Supplied data =>
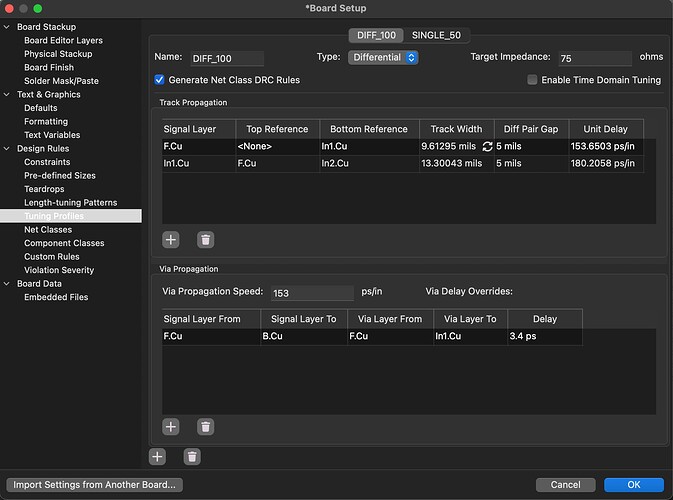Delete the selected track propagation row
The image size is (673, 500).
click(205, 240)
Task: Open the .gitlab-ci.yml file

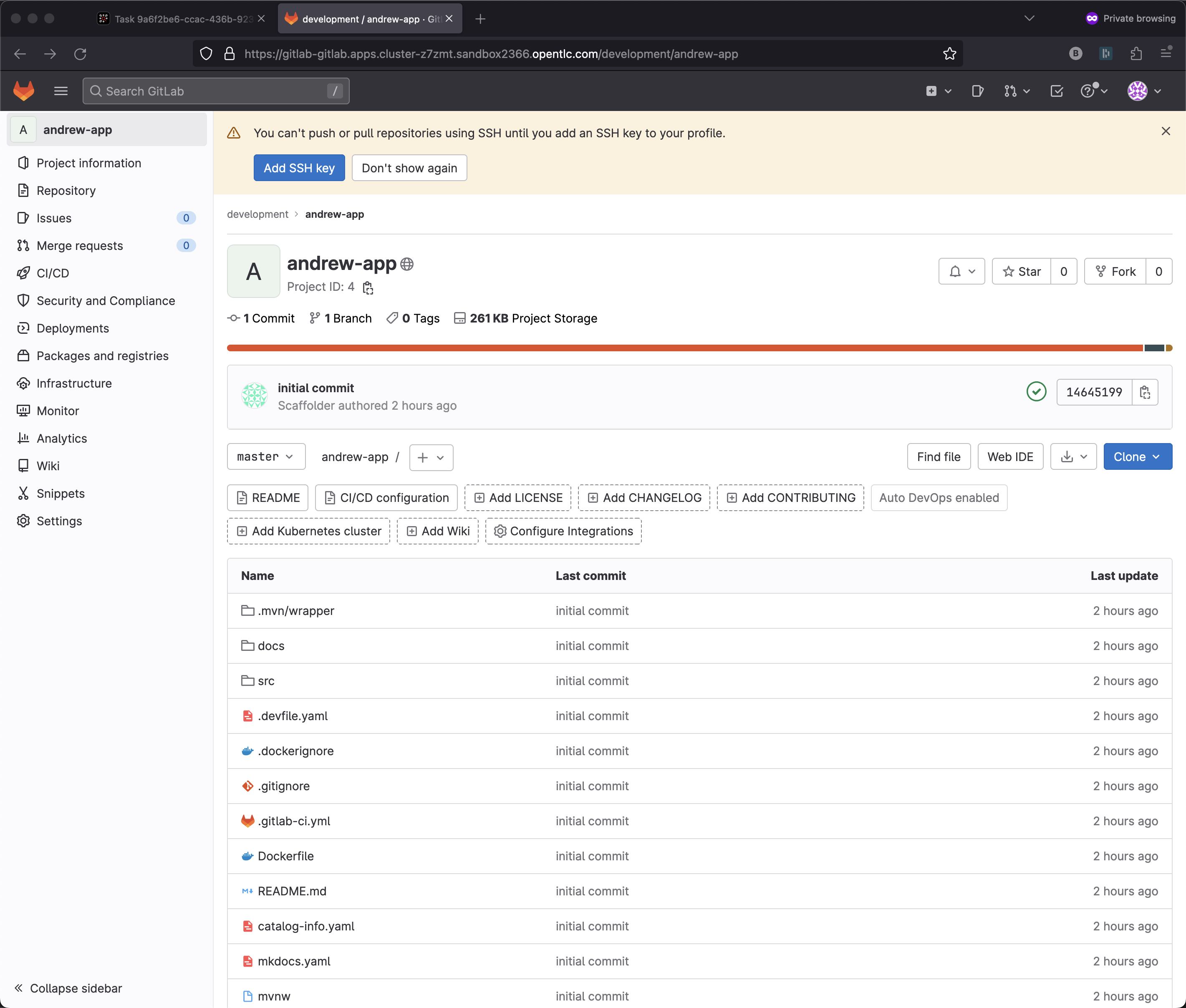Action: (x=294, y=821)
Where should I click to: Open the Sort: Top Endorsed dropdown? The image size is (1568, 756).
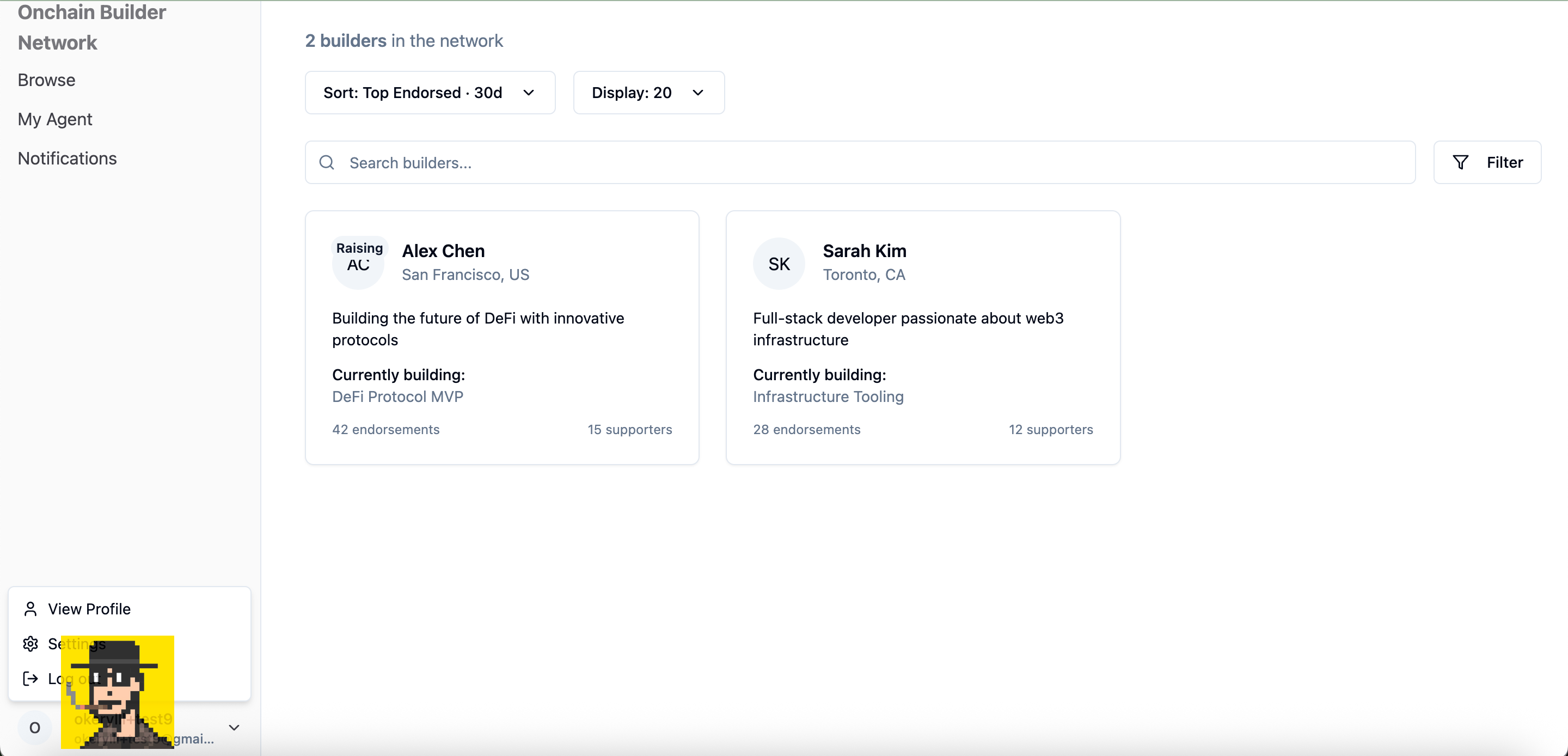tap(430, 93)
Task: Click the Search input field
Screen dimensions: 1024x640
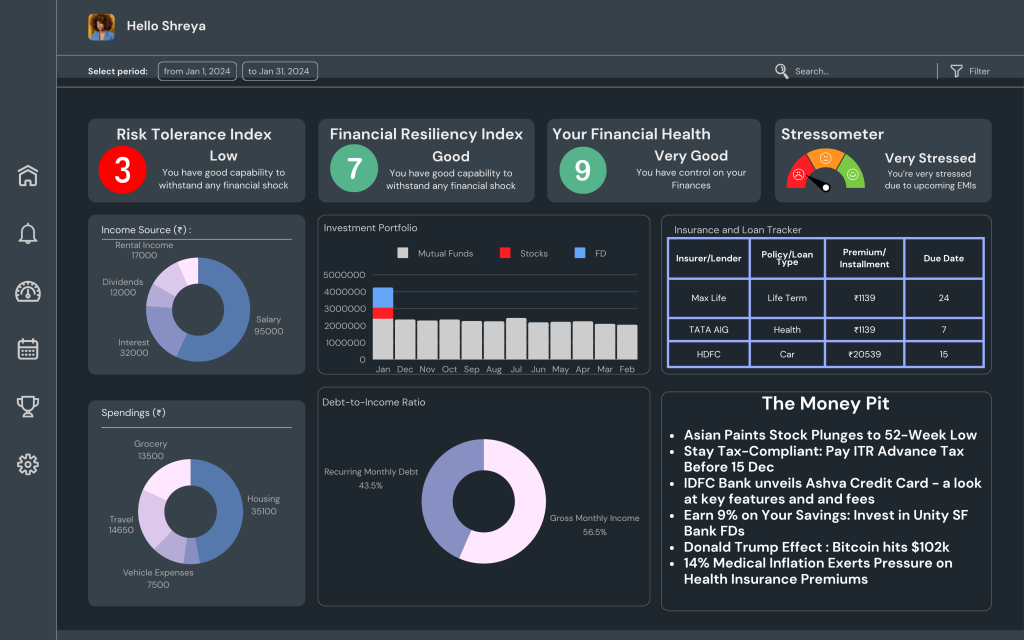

Written problem => Rewrite the listing above, swapping every "Task" for "Instruction" and keeping all else the same. Leave out the pictures.

Solution for this task =>
Delete the selected track propagation row
The image size is (673, 500).
click(205, 240)
Instruction: Open the .gitlab-ci.yml file

Action: (x=294, y=821)
Where should I click to: Open the Sort: Top Endorsed dropdown? The image size is (1568, 756).
tap(430, 93)
Instruction: Click the Search input field
Screen dimensions: 1024x640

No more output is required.